Last modified 9 years ago Last modified on 04/06/10 09:32:53

Acoustic Modelling Approaches

from A Survey on Automatic Speech Recognition with an Illustrative Example on Continuous Speech Recognition of Mandarin:

  • Maximum Likelihood (ML) Estimation of HMM: Estimation of HMM parameters is usually accomplished in a batch mode using the ML approach based on the EM (estimation-maximization) algorithm (e.g. [ Baum et al. 1970, Liporace 1982, Juang 1985] ). Segmental ML approaches have also been extensively used (e.g. [Rabiner, Wilpon and Juang 1986]).

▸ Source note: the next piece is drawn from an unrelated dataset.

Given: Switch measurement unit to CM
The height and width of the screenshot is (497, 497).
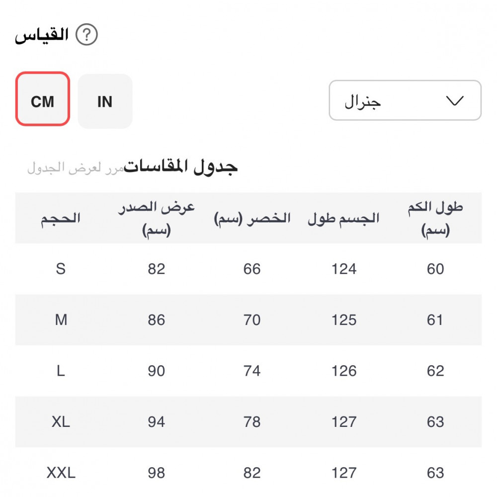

Although ML estimation has good asymptotic properties, it often requires a large size training set to achieve reliable parameter estimation. Smoothing techniques, such as deleted interpolation [ Jelinek and Mercer 1980] and Bayesian smoothing [Gauvain and Lee 1992], have been proposed to circumvent some of the problems associated with sparse training data
  • Maximum Mutual Information (MMI) Estimation of HMM: Instead of maximizing the likelihood of observing both the given acoustic data and the transcription, the MMI estimation procedure maximizes the mutual information between the given acoustic data and the corresponding transcription [Bahl et al. 1986, Normandin and Morgera 1991]. As opposed to ML estimation, which uses only class-specific data to train the classifier for the particular class, MMI estimation takes into account information from data in other classes due to the necessary inclusion of all class priors and conditional probabilities in the definition of mutual information.
  • Maximum A Posteriori (MAP) Estimation of HMM: Perhaps the ultimate way to train subword units is to adapt them to the task, to the speaking environment, and to the speaker. One way to accomplish adaptive training is through Bayesian learning in which an initial set of seed models (e.g. speaker-independent or SI models) are combined with the adaptation data to adjust the model parameters so that the resulting set of subword models matches the acoustic properties of the adaptation data. This can be accomplished by maximum a posteriori estimation of HMM parameters [Lee, Lin and Junag 1991, Gauvain and Lee 1992, Gauvain and Lee 1994] and has been successfully applied to HMM-based speaker and context adaptation of whole-word and subword models. On-line adaptation, which continuously adapts HMM parameters and hyperparameters, has also been developed (e.g. [Huo and Lee 1996] ).
  • Minimum Classification Error (MCE) Estimation of HMM and ANN: One new direction for speech recognition research is to design a recognizer that minimizes the error rate on task-specific training data. The problem here is that the error probability is not easily expressed in a close functional form because the true probability density function of the speech signal is not known. An alternative is to find a set of model parameters that minimizes the recognition error based on a given set of application-specific, training or cross-validation data [Juang and Katagiri 1992]. Each training utterance is first recognized and then used for both positive and negative learning by adjusting the model parameters of all competing classes in a systematic manner. For HMM-based recognizers, a family of generalized probabilistic descent (GPD) algorithms has been successfully applied to estimate model parameters based on the minimum classification error criterion (e.g. [ Katagiri, Lee and Juang 1991, Chou, Juang and Lee 1992, Juang and Katagiri 1992, Su and Lee 1994] ). The MCE/GPD approaches are also capable of maximizing the separation between models of speech units so that both discrimination and robustness of a recognizer can be simultaneously improved.